A common problem with boxes F4A41, F4A51 and modifications with decent mileage is planetary gear failure. This is a structurally weak gearbox assembly, which is characterized by spalling of the automatic transmission needle bearing. Together with him they refuse:
ring gear box;
rear planetary gear set.
Another common problem with boxes is the burning of 2nd Brake and Underdrive packages. This happens due to a breakdown of the automatic transmission valve plate. The solenoids and valves of the box gradually wear out, leading to oil starvation in the packages. Along the way, the automatic transmission torque converter also suffers.
Often, worn out, oil-starved automatic transmission valve bodies fail. There are modifications of these:
The input and output speed sensors "fly" in the boxes. The older the automatic transmission, the more likely it is to fail, especially if the transmission has not been properly maintained by the owner.
These boxes, with proper care, are highly reliable and are capable of "departing" up to 300 thousand kilometers, with timely replacement of oil, filters and other consumables. However, the automatic transmission may fail if:
do not follow the rules for operating the box - switch speeds and directions of movement too abruptly, without waiting for the machine to stop;
adhere to a sharp driving style;
use the car in extreme conditions, on difficult terrain, etc .;
fill in a box not recommended by the manufacturer, low-quality oil, use
for automatic transmissions, cheap consumables of poor quality;
do not pay attention to alarming symptoms ("kicks" of the automatic transmission, heating of the box, extraneous sounds).
There is an opinion, which is held by professionals in the field of auto repair, that Mitsubishi-Hyundai automatic transmissions are very demanding on transmission oil. The fluid in the automatic transmission must be of high quality: for example, unpretentious Toyota boxes are quite capable of transferring the filling of alternative ATFs from Mobil or Shell, then the recommended oil from the manufacturer should be used for the models in question. The reason for this selectivity is the high heat load of the boxes. The increased heat generation of the automatic transmission leads to the dilution of standard oils, which lose their lubricity. The proprietary fluid is specially designed with this feature of the boxes in mind.
An important factor, as mentioned earlier, is the natural wear and tear of automatic transmission parts. Time does not spare even the most reliable components, and after a certain mileage, the planetary gearbox mechanism, valve body, brake band, oil pump and other elements may need to be replaced simply because they have exhausted their technical resource.

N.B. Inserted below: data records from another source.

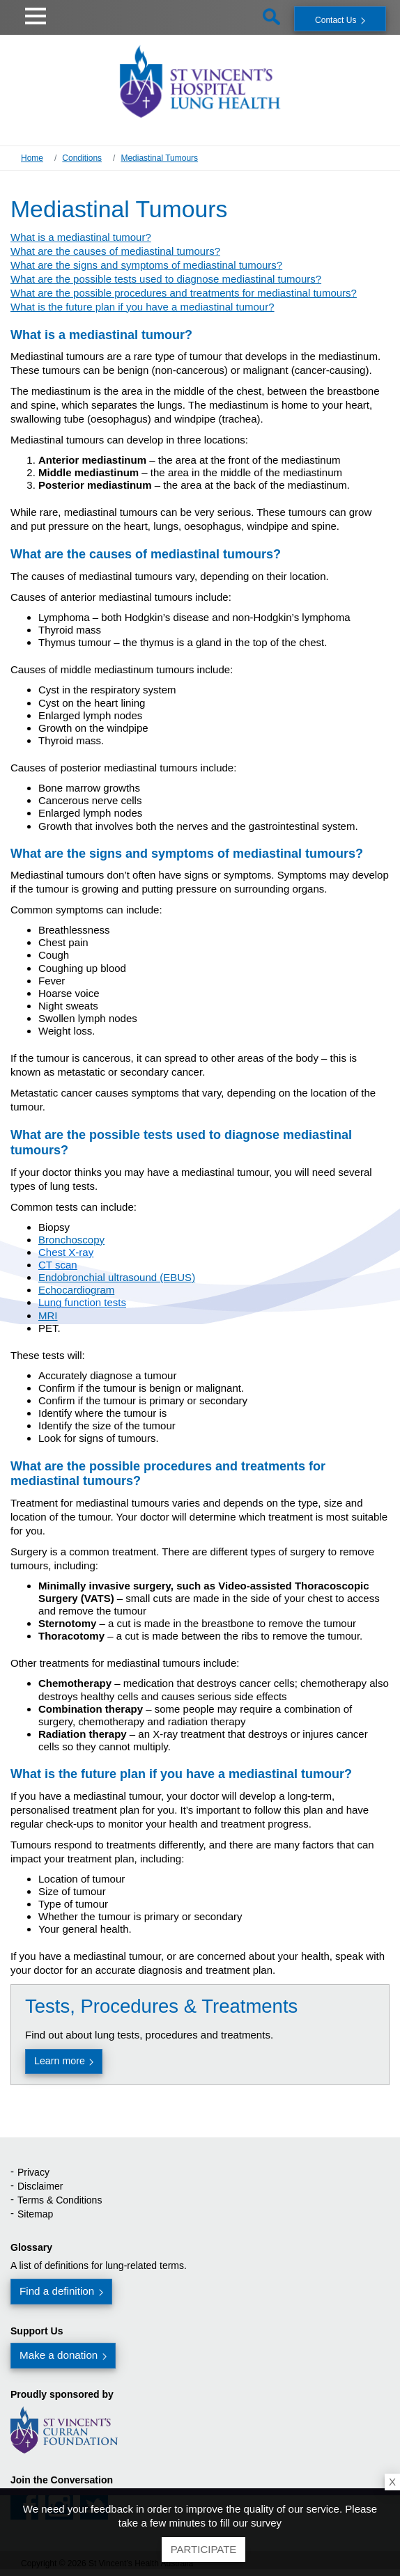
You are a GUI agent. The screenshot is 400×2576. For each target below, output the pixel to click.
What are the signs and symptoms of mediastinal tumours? (146, 265)
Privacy (33, 2172)
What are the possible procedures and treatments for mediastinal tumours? (183, 293)
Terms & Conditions (59, 2200)
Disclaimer (40, 2186)
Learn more (59, 2060)
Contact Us (335, 20)
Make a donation (59, 2355)
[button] (35, 14)
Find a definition (57, 2291)
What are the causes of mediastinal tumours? (115, 251)
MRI (48, 1315)
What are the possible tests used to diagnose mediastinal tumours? (165, 279)
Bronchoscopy (71, 1240)
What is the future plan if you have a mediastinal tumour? (142, 307)
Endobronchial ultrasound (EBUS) (116, 1277)
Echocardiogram (76, 1290)
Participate (204, 2549)
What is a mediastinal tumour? (80, 237)
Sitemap (35, 2214)
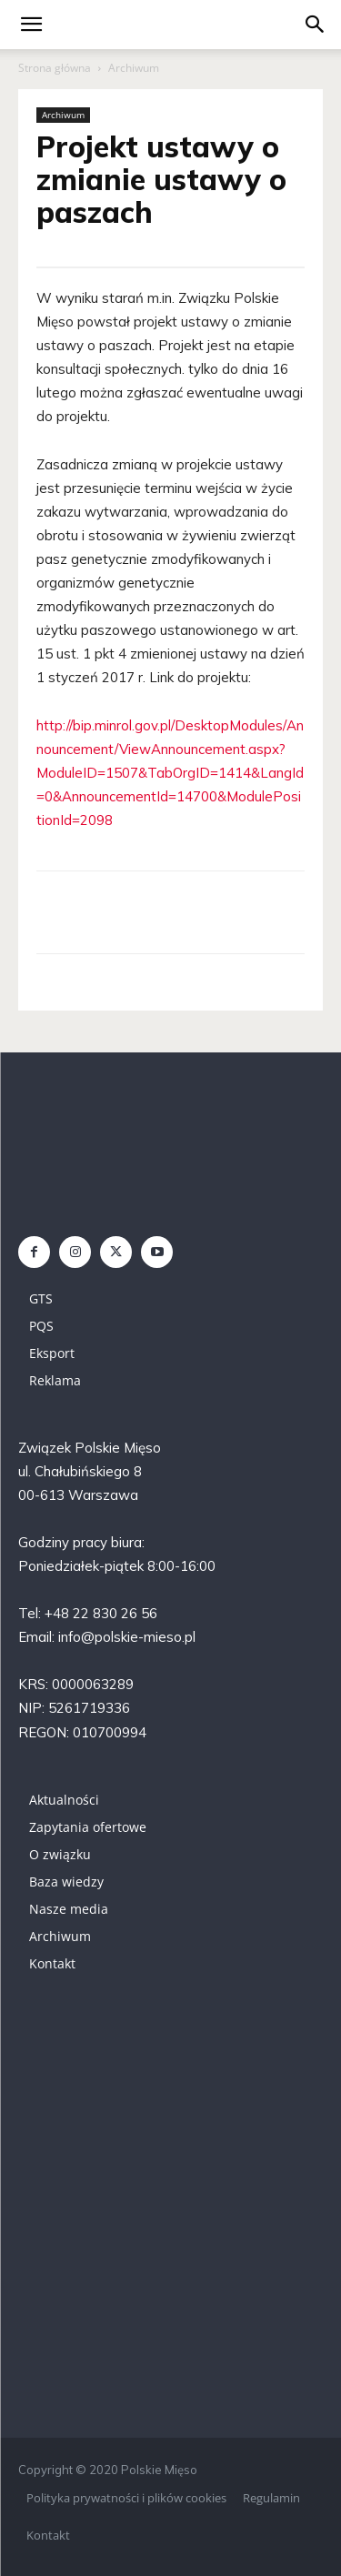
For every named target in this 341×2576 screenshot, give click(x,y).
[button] (315, 24)
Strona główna (54, 67)
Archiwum (133, 67)
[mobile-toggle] (31, 24)
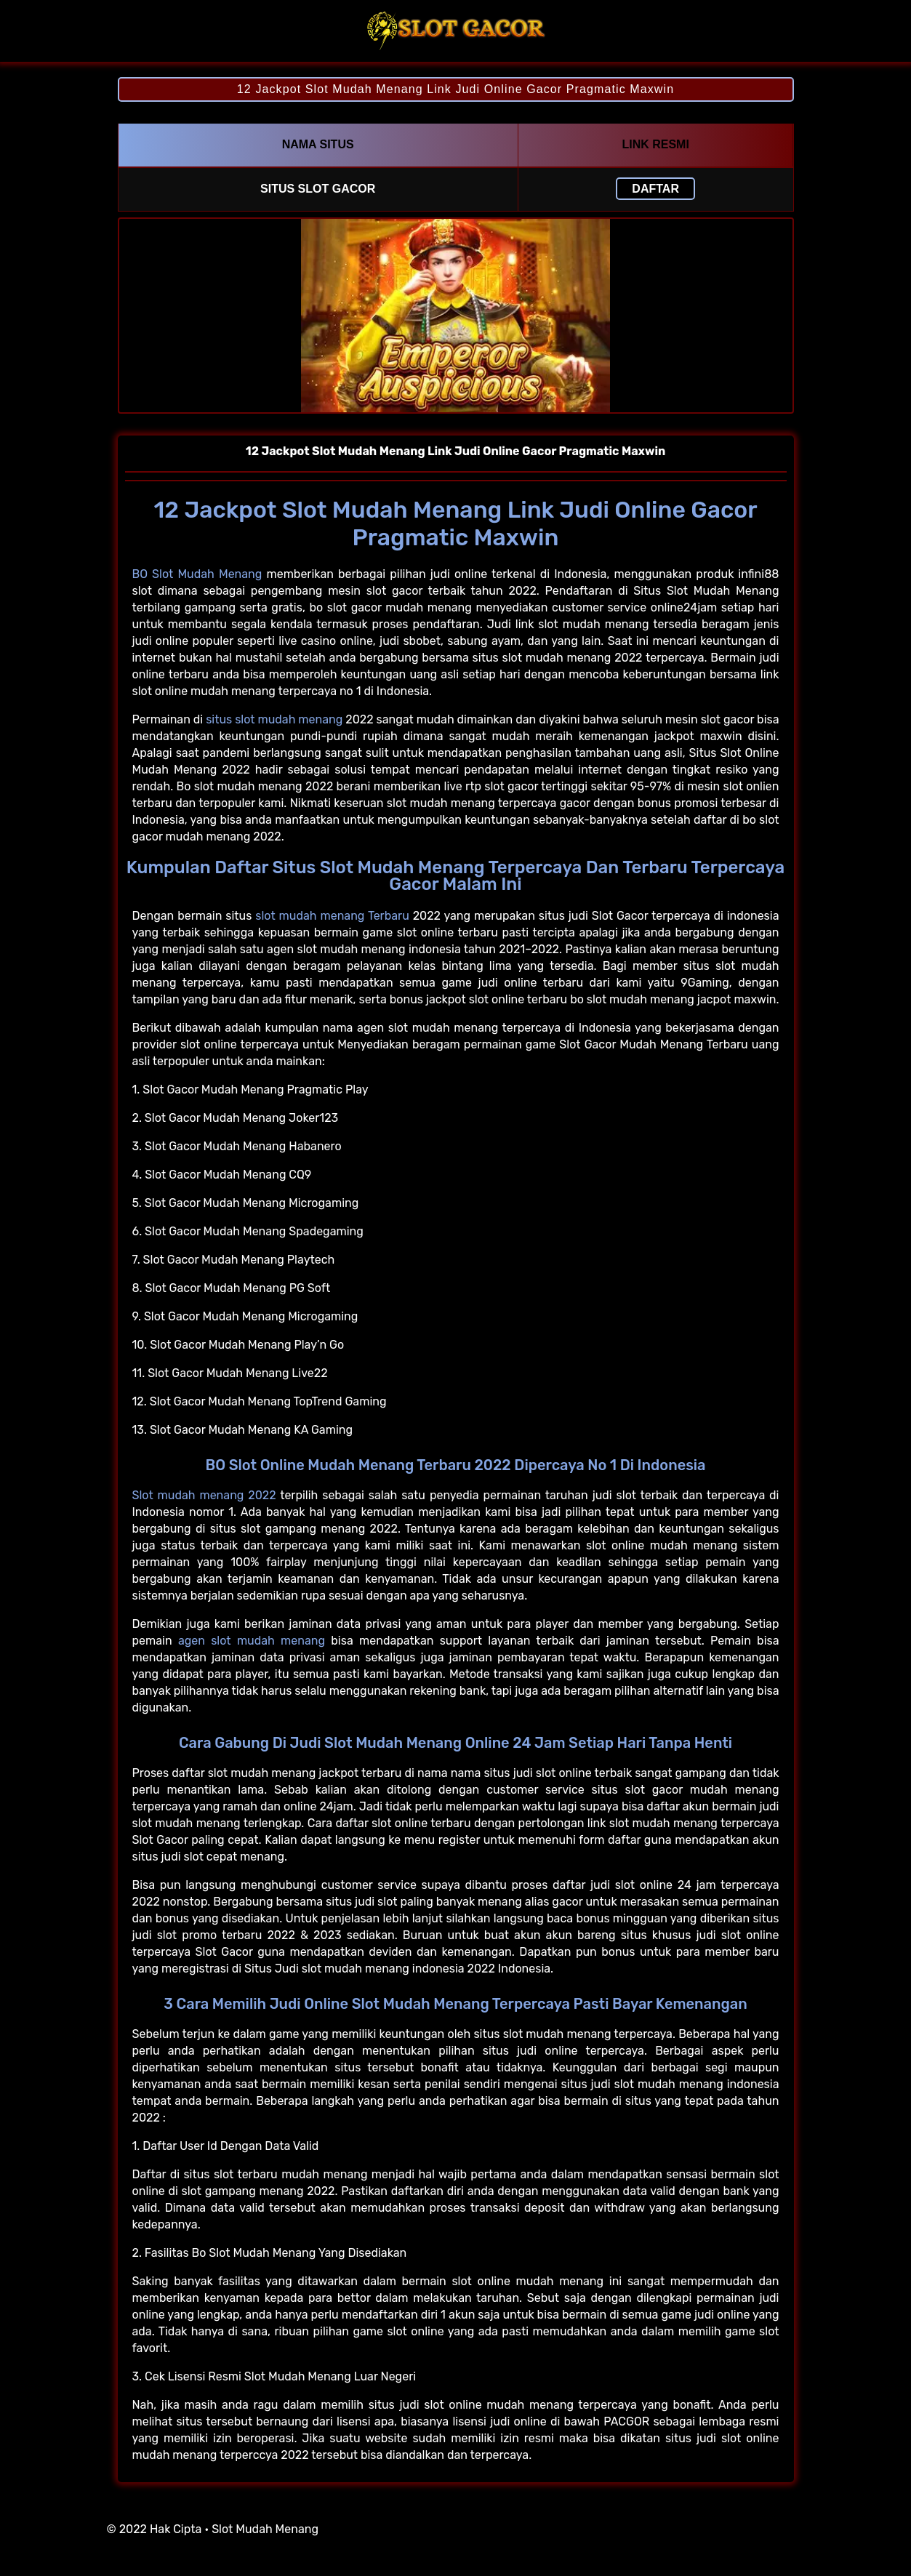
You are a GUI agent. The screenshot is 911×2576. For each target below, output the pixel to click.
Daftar (655, 188)
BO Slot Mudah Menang (197, 574)
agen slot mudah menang (251, 1641)
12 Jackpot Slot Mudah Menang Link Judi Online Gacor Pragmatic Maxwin (455, 89)
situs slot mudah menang (274, 719)
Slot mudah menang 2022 (204, 1495)
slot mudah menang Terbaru (332, 916)
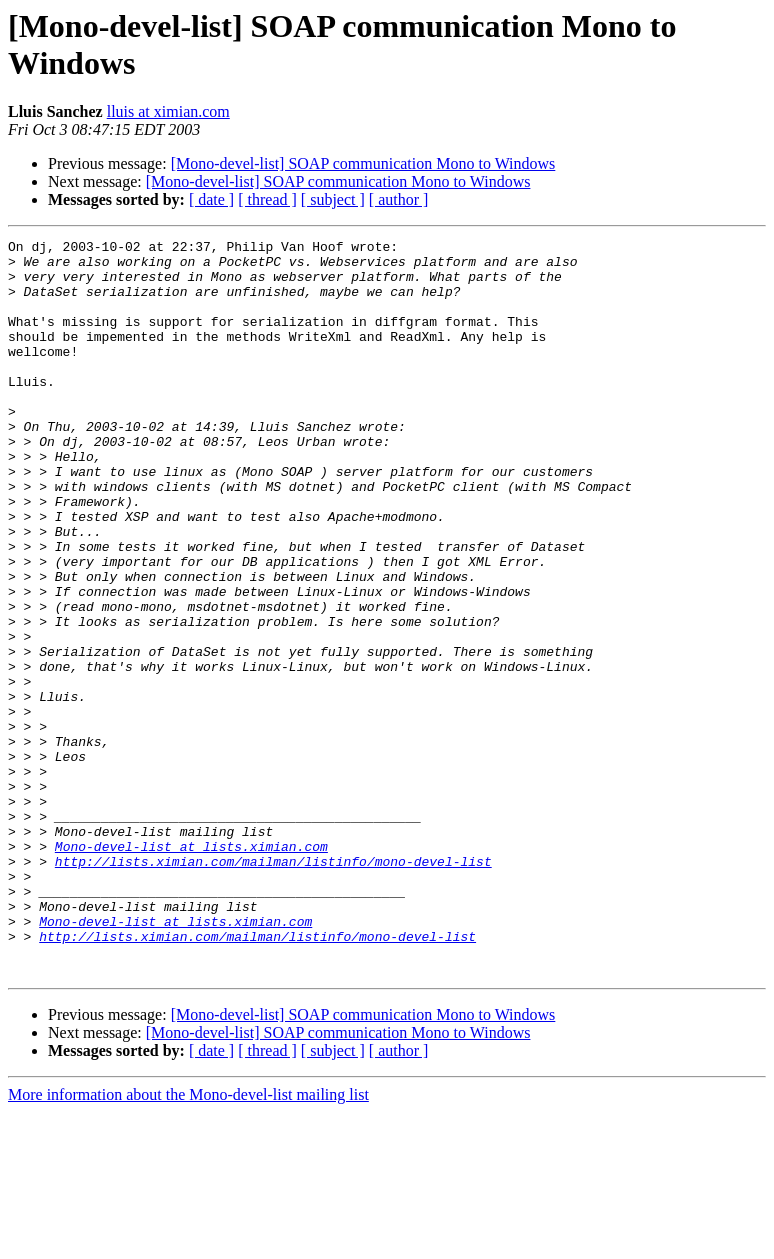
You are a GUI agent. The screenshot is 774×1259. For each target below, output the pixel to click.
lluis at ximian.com (168, 111)
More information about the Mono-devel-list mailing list (188, 1241)
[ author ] (399, 199)
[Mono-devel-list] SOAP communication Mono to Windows (363, 163)
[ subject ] (333, 199)
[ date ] (211, 199)
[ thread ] (267, 199)
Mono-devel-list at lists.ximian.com (191, 969)
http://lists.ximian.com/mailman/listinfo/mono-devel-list (273, 987)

If the box has failed or gives alarm signals (kicks when switching, deterioration of dynamics, etc.), it is necessary to diagnose the problem, find the faulty automatic transmission spare part and replace it. If the cause of the problem is only in the old oil, you can try to change it in the box yourself. In Russian conditions, it is recommended to do this every 50 thousand km. mileage.
More complex box breakdowns will require specialist intervention. For Mitsubishi automatic transmissions, special repair kits are produced.
Automatic transmission diagram from an official document:
Repair kit 362002 for boxes F4A41 / 42 from a set of seals and gaskets (also called OverhaulKit):
Universal set of clutches 326003B for replacing out of order:
In the documentation, you can find other articles of box spare parts that need to be replaced.
Video (click to play).
It is important to remember: careful use and timely maintenance are a guarantee of a long and flawless service life of the box. If the need for repairs has come, this should be done by a qualified auto service specialist with the necessary skills, knowledge and equipment.